SSL binding with no hostname, and centralized certificate store?

We have a web app that serves a large number of websites from a single IIS website. The IIS website simply has a catch-all binding on port 80. Up till now, for the SSL bindings, we have added a new IP to the machine for each domain that needs SSL, and added an SSL binding to that specific IP address.

Now we are investigating Centralized Certificate Store. We thought we could now have a catch-all SSL binding that would just use the hostname provided and look up the certificate in CCS. But this seems not to be the case. You can add a catch-all SSL binding with a specific cert installed on the local IIS, or you can add individual SSL bindings using the CCS but you have to specify a hostname.

If I am correct then this is a gotcha for us; we will still a binding for every certificate in use, even if the certificate itself is in the CCS. Am I correct?

EDIT: This is a massively tenanted application. There are about a hundred clients being served, with thousands of unique hostnames, all running on the same web application; the application uses a database to determine what content to show for each hostname.

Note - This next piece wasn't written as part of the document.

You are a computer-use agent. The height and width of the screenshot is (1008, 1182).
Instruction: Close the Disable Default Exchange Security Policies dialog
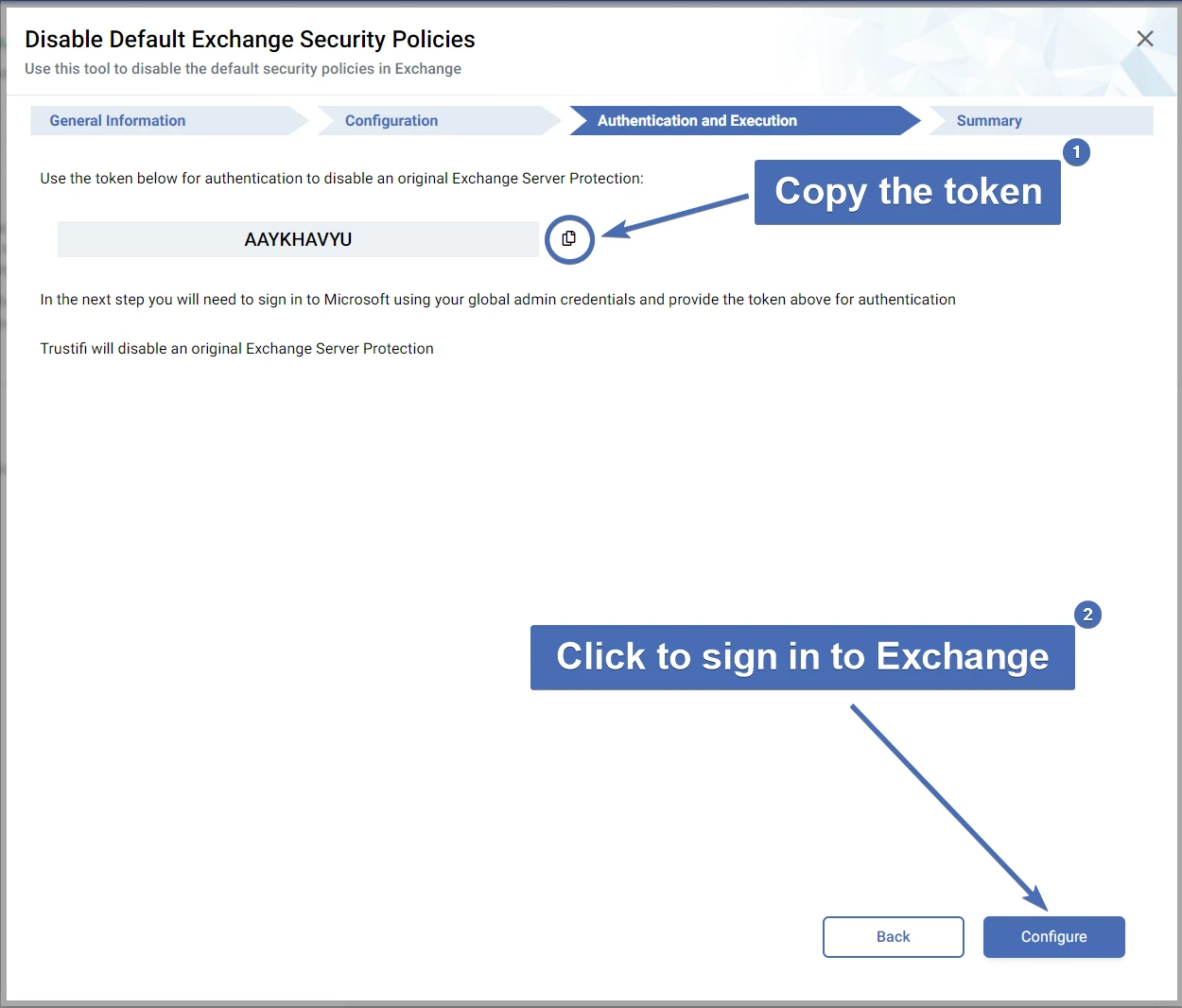(1144, 39)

Having a separate binding for every hostname that is used to access the application is a total non-starter. And keeping the SSL certificates loaded in the local IIS instance is also a non-starter; we've been managing it this way up til now and it is getting unwieldy.

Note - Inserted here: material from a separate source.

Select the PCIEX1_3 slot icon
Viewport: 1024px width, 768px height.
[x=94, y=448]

On port 80, I can have a catch-all binding; any hostname used to connect will be directed to the web app.

On port 443, apparently I can't do that unless the certificate is loaded in the IIS instance instead of CCS. And only one wildcard certificate per IP address can be used this way. I can't have it use the SNI-passed hostname to look up the proper certificate; the passed hostname must match a binding first.

The ideal situation would be if I could just have a catch-all binding on port 443 with it automatically looking up the proper certificate based on the passed hostname. It doesn't appear that IIS wants to let me do this.

This is extremely depressing. It looks like we are going to have to give up IIS for this much and offload all SSL to something based on Apache, which seems much more flexible.


Solution 1:

In IIS 10 you can have:

Name              Bindings
----              --------
Default Web Site  https *:443:*.bar.com sslFlags=3
                  https *:443:*.bar.net sslFlags=3
                  https *:443:*.foo.edu sslFlags=3         

and use the CCS for all bindings, but you can't do:

https *:443:*.*.com sslFlags=3  

or

https *:443:*.com sslFlags=3

So if all your domains are different top-level domains this is not very helpful, but if you have something like username.domain.com and the domain is the same for all hostnames it is very helpful.